**TO-DO ITEM**
Can you copy the rows below word for word, from the line that contains "Find the location of a particular element. The" through the line that contains "The image size is (1170, 2550)."?

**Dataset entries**
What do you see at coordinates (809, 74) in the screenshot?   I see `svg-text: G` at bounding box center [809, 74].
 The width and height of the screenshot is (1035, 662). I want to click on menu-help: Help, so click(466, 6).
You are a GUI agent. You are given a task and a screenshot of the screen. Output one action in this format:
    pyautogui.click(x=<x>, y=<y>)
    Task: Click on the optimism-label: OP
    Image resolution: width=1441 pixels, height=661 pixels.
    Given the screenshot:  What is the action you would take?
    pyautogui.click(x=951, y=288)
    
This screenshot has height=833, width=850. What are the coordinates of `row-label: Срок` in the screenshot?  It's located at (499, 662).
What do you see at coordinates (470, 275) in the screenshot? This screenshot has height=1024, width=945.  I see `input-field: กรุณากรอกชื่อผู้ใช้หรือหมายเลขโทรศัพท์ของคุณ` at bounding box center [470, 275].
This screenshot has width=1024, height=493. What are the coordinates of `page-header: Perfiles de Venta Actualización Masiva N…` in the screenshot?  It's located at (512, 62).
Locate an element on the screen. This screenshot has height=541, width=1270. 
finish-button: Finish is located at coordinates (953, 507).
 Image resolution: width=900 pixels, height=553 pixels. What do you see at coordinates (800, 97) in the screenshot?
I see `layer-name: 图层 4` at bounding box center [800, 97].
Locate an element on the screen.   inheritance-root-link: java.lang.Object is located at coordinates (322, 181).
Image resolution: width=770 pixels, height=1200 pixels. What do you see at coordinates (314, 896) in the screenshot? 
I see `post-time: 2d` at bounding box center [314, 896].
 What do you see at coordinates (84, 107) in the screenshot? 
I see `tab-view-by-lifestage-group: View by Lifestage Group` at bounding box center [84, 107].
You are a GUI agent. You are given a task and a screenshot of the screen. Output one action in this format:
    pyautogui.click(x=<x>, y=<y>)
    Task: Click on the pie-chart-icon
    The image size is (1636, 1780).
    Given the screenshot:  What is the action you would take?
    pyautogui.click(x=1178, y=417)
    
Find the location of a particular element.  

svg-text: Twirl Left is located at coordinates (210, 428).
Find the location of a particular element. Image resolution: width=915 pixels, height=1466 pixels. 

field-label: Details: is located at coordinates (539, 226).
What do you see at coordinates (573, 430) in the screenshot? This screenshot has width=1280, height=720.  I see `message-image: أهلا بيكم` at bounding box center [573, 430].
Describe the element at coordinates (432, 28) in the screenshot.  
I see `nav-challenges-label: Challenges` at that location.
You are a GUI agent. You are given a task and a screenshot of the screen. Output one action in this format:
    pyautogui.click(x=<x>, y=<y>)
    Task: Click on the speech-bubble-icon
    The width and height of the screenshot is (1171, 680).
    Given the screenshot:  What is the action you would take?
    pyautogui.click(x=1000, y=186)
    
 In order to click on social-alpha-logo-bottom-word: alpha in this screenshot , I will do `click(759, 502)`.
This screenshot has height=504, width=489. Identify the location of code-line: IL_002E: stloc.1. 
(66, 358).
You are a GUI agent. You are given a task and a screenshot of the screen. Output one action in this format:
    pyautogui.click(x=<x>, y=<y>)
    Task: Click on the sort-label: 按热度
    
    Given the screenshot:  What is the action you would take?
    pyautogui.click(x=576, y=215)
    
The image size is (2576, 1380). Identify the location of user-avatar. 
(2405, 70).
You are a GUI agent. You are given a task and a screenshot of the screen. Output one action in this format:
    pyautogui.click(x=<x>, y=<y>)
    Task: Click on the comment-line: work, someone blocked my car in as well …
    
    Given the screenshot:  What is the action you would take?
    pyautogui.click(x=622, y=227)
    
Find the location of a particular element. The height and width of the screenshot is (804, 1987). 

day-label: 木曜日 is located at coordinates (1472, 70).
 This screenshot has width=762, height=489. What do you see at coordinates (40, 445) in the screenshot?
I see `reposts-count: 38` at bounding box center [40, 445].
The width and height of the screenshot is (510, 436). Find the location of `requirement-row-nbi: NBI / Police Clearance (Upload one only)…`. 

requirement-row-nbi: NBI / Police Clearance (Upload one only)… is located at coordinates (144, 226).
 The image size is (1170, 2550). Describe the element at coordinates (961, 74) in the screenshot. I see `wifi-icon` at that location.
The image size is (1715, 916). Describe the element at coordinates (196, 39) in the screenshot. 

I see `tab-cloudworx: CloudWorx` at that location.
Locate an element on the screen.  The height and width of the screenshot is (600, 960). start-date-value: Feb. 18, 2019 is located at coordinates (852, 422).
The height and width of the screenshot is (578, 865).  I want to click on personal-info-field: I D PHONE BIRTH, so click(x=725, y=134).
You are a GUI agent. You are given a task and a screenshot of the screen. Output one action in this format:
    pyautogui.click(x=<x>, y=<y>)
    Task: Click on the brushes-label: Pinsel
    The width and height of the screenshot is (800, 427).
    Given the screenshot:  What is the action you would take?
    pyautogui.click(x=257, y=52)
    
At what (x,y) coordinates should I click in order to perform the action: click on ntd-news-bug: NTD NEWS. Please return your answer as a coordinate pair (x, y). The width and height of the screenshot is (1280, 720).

**RESPONSE TO THIS EXERCISE**
Find the location of a particular element. The height and width of the screenshot is (804, 1987). 

day-label: 木曜日 is located at coordinates (1472, 70).
 This screenshot has width=762, height=489. What do you see at coordinates (40, 445) in the screenshot?
I see `reposts-count: 38` at bounding box center [40, 445].
The width and height of the screenshot is (510, 436). Find the location of `requirement-row-nbi: NBI / Police Clearance (Upload one only)…`. 

requirement-row-nbi: NBI / Police Clearance (Upload one only)… is located at coordinates (144, 226).
 The image size is (1170, 2550). Describe the element at coordinates (961, 74) in the screenshot. I see `wifi-icon` at that location.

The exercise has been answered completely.